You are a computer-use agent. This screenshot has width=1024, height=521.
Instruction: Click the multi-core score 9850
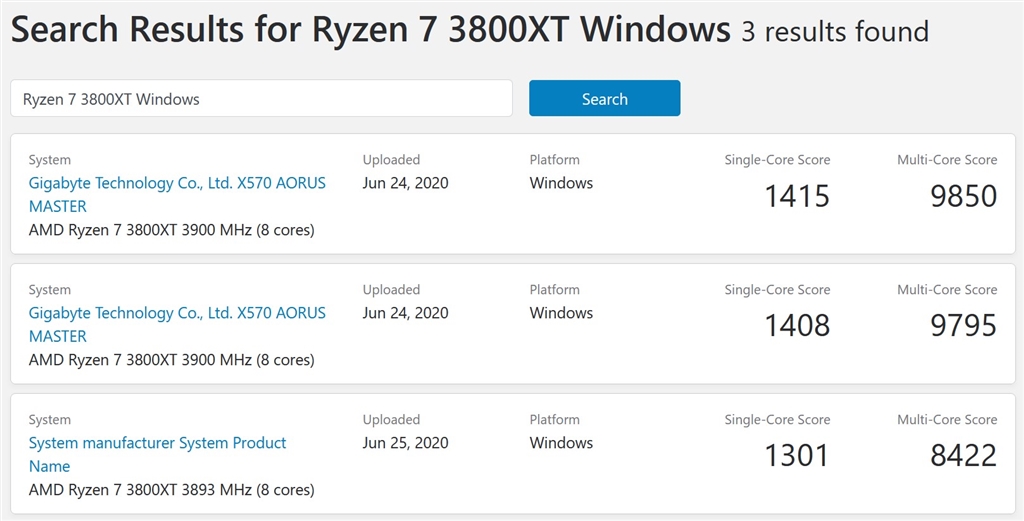point(963,195)
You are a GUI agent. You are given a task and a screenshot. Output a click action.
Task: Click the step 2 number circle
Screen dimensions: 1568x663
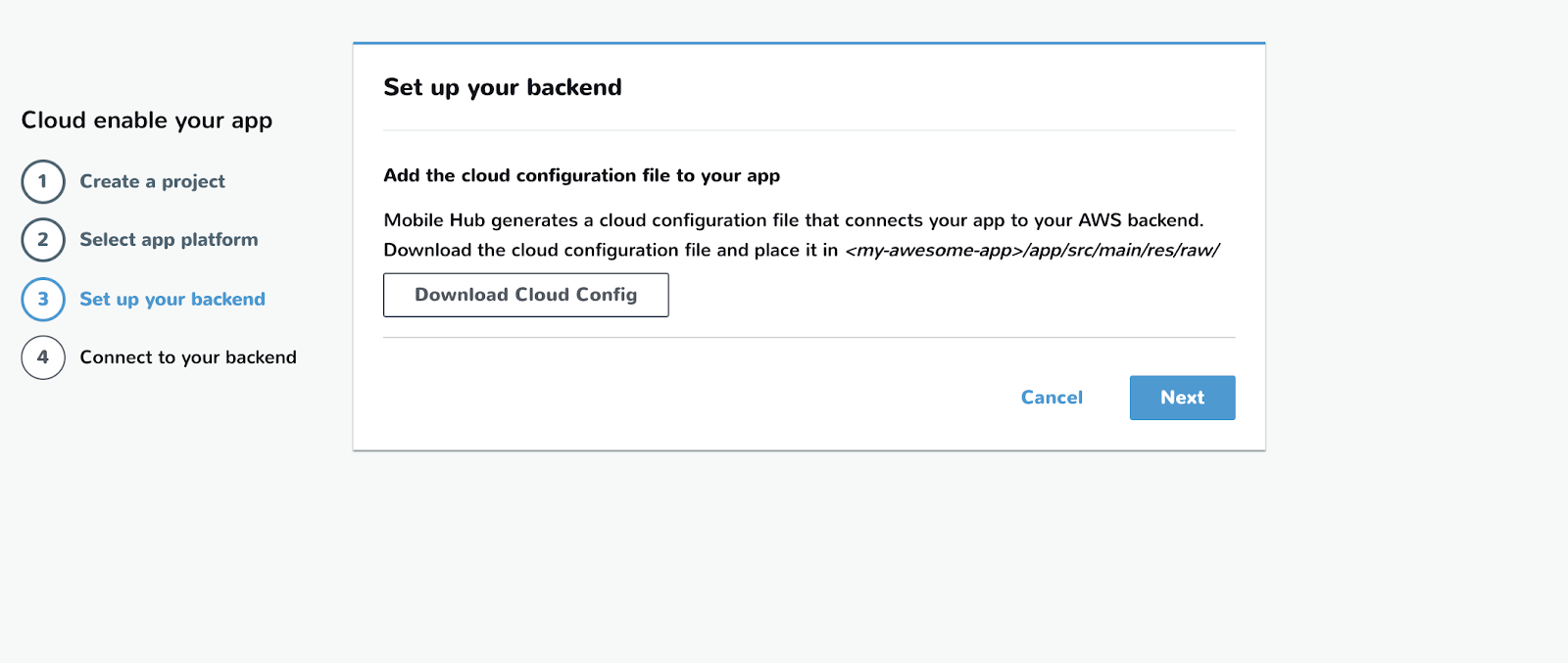(x=43, y=240)
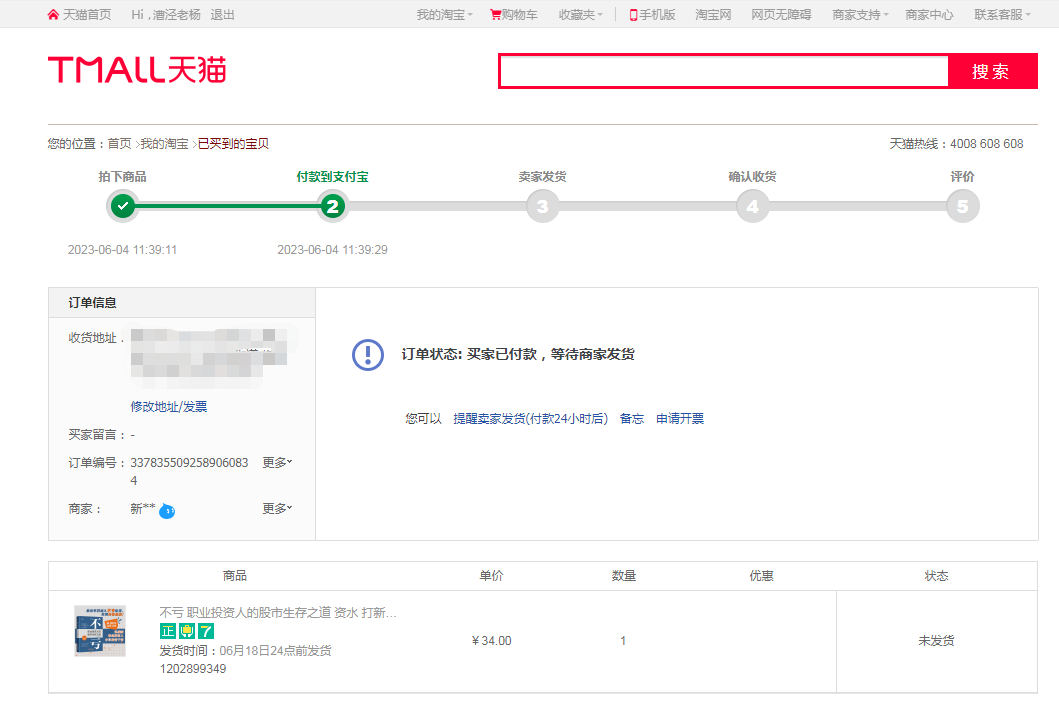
──────────────────────────────
Leave every picture out and print exactly the lines from the one that contains "Task: Click the step 2 number circle" through the last line of the material above.

* [RESULT OF THIS EXERCISE]
Task: Click the step 2 number circle
Screen dimensions: 1568x663
(x=43, y=240)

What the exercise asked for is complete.